Samuel shook his head with a determination new to him, patient and grown-up, as if to say, You don’t understand anything. He took off his sneakers and settled on the bed to watch television. Elisa retreated to the bathroom door. She busied herself pretending to take off her makeup and brush her teeth, but in fact she’d posted herself there to observe him and monitor this new and entirely unfamiliar behavior.

She saw him laugh at SpongeBob as he always did. He gradually settled back against the pillows, and she thought maybe he would forget his notion that his uncle would call. Maybe he would at last give in to the sleep heavy in his eyes. He yawned several times. She saw him close his little eyes. The day had been intense and full of emotion; away from the estate and meeting his cousins, he hadn’t stopped for an instant; he had to be exhausted. She watched him with a loving smile and carefully moved toward him as she mentally counted backward from ten. That was her little ritual: if she got to zero without the boy opening his eyes, that meant he was deep in sleep. Nine, eight, seven, six, five, four, three . . . Samuel opened his eyes and sat up as if he’d just heard a call inaudible to her. She stepped back in confusion, and her gaze followed his to the telephone. Samuel nodded as if remembering something, or as if someone had reminded him of his mission. He sat up straight and pushed away the pillows, resisting their temptation, once again focusing his attention on the cartoons bathing the room in their colorful light.





OUTCRY


The Vulcan was just as deserted as La Rosa roadhouse. They spotted Richie as soon as they stepped inside. He was drinking alone, facing the bar and ignoring the few clients swaying on the dance floor.

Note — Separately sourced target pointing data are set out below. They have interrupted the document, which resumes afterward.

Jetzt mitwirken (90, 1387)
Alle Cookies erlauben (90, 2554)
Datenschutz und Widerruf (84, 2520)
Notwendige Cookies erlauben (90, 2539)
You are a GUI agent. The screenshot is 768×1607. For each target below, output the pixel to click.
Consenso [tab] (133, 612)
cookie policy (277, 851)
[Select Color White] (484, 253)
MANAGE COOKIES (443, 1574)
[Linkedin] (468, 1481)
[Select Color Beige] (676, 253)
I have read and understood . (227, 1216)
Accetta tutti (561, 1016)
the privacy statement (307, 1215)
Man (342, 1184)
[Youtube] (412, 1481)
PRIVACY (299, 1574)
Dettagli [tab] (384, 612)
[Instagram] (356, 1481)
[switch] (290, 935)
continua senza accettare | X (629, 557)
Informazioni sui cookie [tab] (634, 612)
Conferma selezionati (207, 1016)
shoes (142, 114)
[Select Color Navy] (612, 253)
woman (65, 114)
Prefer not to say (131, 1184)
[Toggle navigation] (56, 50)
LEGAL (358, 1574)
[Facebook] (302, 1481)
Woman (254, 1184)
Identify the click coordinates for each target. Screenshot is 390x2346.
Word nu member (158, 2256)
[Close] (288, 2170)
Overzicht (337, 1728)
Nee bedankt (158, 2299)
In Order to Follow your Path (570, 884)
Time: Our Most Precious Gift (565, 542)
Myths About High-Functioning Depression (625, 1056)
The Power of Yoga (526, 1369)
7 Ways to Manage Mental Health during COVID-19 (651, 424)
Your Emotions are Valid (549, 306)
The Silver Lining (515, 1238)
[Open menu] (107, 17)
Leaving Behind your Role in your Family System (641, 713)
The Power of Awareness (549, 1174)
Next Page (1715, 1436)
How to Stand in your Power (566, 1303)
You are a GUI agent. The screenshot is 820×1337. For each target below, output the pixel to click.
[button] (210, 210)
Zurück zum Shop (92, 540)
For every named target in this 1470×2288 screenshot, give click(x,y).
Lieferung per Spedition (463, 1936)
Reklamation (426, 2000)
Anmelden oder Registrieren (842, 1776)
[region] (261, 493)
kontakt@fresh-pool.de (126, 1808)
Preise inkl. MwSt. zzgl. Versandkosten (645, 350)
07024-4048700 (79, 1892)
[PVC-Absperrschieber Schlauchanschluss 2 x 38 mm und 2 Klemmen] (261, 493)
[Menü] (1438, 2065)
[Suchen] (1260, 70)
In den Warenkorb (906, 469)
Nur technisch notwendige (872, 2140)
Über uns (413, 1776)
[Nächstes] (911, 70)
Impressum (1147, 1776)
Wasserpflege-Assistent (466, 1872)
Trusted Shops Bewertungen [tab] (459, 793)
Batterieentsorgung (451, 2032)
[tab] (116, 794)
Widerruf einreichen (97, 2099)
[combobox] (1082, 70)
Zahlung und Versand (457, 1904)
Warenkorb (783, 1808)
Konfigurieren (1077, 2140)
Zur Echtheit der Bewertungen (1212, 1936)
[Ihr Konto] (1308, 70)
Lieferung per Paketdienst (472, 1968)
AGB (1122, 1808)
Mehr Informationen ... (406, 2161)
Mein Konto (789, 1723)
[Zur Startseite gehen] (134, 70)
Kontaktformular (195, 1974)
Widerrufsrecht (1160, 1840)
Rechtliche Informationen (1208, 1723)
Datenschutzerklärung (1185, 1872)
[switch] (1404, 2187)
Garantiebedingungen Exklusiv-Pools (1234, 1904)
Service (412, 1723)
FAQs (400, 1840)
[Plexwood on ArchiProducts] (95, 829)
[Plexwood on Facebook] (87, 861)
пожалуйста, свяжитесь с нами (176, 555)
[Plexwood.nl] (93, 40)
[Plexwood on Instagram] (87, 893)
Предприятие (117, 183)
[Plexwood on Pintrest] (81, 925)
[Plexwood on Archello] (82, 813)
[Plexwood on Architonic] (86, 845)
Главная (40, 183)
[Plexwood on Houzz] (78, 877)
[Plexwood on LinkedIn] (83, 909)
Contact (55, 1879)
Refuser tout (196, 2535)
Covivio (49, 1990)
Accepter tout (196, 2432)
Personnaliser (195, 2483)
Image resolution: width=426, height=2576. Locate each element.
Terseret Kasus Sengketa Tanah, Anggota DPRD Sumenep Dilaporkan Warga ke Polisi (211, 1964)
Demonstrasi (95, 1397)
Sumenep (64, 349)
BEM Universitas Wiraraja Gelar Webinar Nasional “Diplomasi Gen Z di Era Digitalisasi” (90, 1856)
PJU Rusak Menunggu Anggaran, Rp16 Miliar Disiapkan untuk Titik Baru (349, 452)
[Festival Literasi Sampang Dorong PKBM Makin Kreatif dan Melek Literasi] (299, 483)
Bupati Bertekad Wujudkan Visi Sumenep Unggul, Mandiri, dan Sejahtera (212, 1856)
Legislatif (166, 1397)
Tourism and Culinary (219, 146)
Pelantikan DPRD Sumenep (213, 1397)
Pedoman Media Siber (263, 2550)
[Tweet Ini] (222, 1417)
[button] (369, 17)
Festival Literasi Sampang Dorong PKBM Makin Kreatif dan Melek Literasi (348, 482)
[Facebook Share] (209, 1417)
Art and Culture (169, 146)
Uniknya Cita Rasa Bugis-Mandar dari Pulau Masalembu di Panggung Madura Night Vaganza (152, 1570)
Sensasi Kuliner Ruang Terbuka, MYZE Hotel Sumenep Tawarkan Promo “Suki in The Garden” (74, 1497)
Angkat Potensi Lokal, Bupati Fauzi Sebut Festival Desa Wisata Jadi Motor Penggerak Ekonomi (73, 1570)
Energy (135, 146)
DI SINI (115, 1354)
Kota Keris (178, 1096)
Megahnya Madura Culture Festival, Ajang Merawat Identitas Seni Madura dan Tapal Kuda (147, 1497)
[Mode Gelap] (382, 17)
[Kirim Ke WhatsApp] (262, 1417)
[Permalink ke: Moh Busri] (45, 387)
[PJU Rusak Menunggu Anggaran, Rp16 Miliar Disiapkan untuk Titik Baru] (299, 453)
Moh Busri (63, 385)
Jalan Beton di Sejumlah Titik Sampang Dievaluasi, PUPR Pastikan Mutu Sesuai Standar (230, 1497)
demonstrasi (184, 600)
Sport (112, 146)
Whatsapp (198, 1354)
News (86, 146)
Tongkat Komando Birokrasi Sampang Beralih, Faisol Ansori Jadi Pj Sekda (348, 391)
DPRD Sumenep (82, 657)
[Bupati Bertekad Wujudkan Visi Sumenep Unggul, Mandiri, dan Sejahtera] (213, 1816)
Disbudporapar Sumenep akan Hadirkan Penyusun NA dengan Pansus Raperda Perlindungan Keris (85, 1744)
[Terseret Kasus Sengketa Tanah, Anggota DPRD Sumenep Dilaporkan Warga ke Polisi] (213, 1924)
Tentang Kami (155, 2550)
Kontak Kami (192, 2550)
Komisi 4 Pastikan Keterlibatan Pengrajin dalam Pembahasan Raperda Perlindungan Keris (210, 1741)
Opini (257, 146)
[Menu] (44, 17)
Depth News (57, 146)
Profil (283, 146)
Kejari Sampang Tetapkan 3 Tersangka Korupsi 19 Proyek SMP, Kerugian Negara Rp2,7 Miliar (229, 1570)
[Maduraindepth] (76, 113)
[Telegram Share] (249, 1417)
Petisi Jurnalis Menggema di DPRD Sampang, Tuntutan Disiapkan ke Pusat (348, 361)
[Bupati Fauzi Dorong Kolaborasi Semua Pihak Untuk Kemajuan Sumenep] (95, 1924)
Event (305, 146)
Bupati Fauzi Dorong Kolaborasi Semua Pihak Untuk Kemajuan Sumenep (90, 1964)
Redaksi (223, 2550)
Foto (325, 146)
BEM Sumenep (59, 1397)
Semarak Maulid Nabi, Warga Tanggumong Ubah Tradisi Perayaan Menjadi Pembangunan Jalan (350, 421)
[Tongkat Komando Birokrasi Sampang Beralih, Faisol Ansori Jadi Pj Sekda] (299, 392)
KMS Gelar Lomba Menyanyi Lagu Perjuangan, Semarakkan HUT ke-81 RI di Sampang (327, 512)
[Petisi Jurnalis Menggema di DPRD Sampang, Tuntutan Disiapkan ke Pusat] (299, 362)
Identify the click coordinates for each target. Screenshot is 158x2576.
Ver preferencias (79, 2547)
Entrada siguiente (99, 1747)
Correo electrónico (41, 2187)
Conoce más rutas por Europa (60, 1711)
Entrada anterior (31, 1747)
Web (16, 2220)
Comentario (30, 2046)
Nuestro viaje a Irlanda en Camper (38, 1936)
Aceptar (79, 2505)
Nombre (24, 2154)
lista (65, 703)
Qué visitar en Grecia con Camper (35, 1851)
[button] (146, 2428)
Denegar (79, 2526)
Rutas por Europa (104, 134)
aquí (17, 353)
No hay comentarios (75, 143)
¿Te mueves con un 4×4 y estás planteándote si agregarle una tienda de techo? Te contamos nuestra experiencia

Nogueira clapped his heavy hand on the kid’s shoulder. It looked as if all the boy’s bones would give way beneath that weight like a collapsing house of cards.

He grunted, turned, and dully acknowledged them. His face was gaunt and emotionless. Manuel felt sorry for him. The boy was mourning. Nogueira must have seen it, for instead of hassling him as he had before, he patted the kid’s shoulder, more gently this time, and motioned to the waiter for a round of drinks.

They took a couple of long swallows of beer before anyone spoke.

“Listen, Richie,” Manuel said, “there’s something I need you to explain about what you told us the other night.”

The boy drained his beer and stared into space. Manuel knew where the kid was; not too long before, Manuel himself had been staring into the same abyss.

“You two were looking for To?ino,” the kid said. “You were worried about him, and if it weren’t for you, he’d still be out there. On the mountainside.”

Manuel agreed and put a hand on the boy’s shoulder.

“Will it help you get the bastard that did that to him?” Richie hadn’t moved. His eyes were still unfocused and far away.

“I don’t know. I’d like to say it would, but I just don’t know.”

Richie turned and met his eyes. He seemed to have made his decision. “What do you want to know?”